Configurable Metrics

Most algorithms have configurable variants:

// Custom Levenshtein costs
lev := &strsim.LevenshteinMetric{
    InsertCost:  1,
    DeleteCost:  1,
    ReplaceCost: 2,
}
dist := lev.Distance("kitten", "sitting")

// Custom Jaro-Winkler parameters
jw := &strsim.JaroWinklerMetric{
    BoostThreshold: 0.7,
    PrefixSize:     4,
}
sim := jw.Similarity("martha", "marhta")

// Custom n-gram size
ng := &strsim.NgramMetric{Size: 3}  // trigrams instead of bigrams
sim = ng.Cosine("night", "nacht")

// Custom phonetic code length
enc := &strsim.SoundexEncoder{MaxLength: 6}
code := enc.Encode("Washington")

ASCII Fast Path

All metrics support an ASCIIOnly mode that skips rune conversion for faster processing of pure-ASCII input. This produces incorrect results for multi-byte UTF-8 strings — use only when you know your input is ASCII (identifiers, codes, URLs, English text).

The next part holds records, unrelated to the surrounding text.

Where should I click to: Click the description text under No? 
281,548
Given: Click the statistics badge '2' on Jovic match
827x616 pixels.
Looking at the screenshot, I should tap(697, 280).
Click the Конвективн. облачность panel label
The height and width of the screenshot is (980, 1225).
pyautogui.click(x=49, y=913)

// Up to 11x faster for ASCII-only input
m := &strsim.LevenshteinMetric{
    InsertCost: 1, DeleteCost: 1, ReplaceCost: 1,
    ASCIIOnly: true,
}
dist := m.Distance("kitten", "sitting")

// Works with batch operations too
jw := &strsim.JaroWinklerMetric{
    BoostThreshold: 0.7, PrefixSize: 4,
    ASCIIOnly: true,
}
match := strsim.FindBestMatch("query", candidates, jw)
Algorithm Rune (ns/op) ASCII (ns/op) Speedup
Hamming 113 10 11x
Damerau-Levenshtein 17,337 7,113 2.4x
Jaro-Winkler 474 341 1.4x
LCS 1,574 1,373 1.15x
Levenshtein 3,039 2,885 1.05x

Inputs: 43-char ASCII strings.

Benchmarks

Measured on AMD Ryzen, Go 1.22 (go test -bench=. -benchmem):

Algorithm ns/op B/op allocs/op
Soundex 30 21 3
Hamming 39 0 0
Jaro-Winkler 48 16 2
Jaro 54 32 2
Metaphone 56 32 3
NYSIIS 86 64 4
Double Metaphone 134 32 4
LCS 534 448 2
Cosine (bigram) 850 507 18
Levenshtein 1017 448 2
OSA 1030 672 3
Jaccard (bigram) 1172 1084 22

Inputs: "kitten"/"sitting" for edit distance, "Schneider" for phonetic, "night"/"nacht" for n-gram.

Why strsim?

The Go ecosystem for string similarity is fragmented across 8+ libraries, each with a subset of algorithms, inconsistent APIs, and known bugs:

  • go-edlib — NaN on empty strings, float32 precision, no phonetic
  • strutil — NaN on empty strings, negative similarity with custom costs
  • smetrics — operates on bytes not runes (broken Unicode), Soundex panics on empty input
  • matchr — most complete phonetic support but GPLv3 licensed

strsim consolidates everything into one MIT-licensed package with correct Unicode handling, consistent APIs, and no edge-case surprises.

License

MIT

Documentation

Overview

Package strsim provides comprehensive string similarity metrics, distance functions, and phonetic encoding algorithms.

It combines edit-distance, token-based, and phonetic algorithms in a single package with a unified API. Every metric returns both raw distance and normalized similarity in [0, 1], where 1.0 means identical.

Quick Start 

// Edit distance
d := strsim.Levenshtein("kitten", "sitting")  // 3

// Normalized similarity [0, 1]
s := strsim.JaroWinklerSimilarity("martha", "marhta")  // ~0.961

// Phonetic encoding
code := strsim.Soundex("Robert")  // "R163"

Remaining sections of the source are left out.